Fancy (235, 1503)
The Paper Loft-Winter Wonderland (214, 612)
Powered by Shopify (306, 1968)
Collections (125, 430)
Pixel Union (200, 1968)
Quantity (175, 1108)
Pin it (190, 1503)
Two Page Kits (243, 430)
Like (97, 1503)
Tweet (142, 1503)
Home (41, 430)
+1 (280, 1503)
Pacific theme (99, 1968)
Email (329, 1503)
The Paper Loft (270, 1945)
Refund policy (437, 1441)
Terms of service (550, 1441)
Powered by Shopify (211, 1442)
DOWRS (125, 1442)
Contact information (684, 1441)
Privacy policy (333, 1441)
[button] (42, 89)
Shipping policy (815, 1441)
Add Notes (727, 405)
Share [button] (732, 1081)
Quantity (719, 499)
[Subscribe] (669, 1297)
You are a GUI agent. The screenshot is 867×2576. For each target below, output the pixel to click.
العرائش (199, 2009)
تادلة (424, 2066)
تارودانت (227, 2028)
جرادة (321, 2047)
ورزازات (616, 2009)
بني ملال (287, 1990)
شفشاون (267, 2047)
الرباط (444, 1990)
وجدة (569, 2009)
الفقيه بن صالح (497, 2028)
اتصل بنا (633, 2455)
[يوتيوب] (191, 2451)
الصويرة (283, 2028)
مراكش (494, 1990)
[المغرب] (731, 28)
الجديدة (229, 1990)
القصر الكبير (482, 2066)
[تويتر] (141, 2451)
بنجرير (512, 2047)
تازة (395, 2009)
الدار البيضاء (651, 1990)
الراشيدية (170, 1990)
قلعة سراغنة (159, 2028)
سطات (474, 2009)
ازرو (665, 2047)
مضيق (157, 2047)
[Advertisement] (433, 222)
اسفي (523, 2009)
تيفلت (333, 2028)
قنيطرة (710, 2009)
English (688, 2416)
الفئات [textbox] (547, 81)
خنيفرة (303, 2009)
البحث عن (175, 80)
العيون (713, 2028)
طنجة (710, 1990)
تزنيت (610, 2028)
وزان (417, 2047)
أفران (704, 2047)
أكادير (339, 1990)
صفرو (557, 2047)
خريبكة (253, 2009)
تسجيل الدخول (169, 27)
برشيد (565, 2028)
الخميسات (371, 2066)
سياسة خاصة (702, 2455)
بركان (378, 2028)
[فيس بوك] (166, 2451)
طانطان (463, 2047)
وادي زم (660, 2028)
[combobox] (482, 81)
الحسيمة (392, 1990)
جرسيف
----------
Copy all lines from the listing that contain "Paper".

• [Output below]:
The Paper Loft-Winter Wonderland (214, 612)
The Paper Loft (270, 1945)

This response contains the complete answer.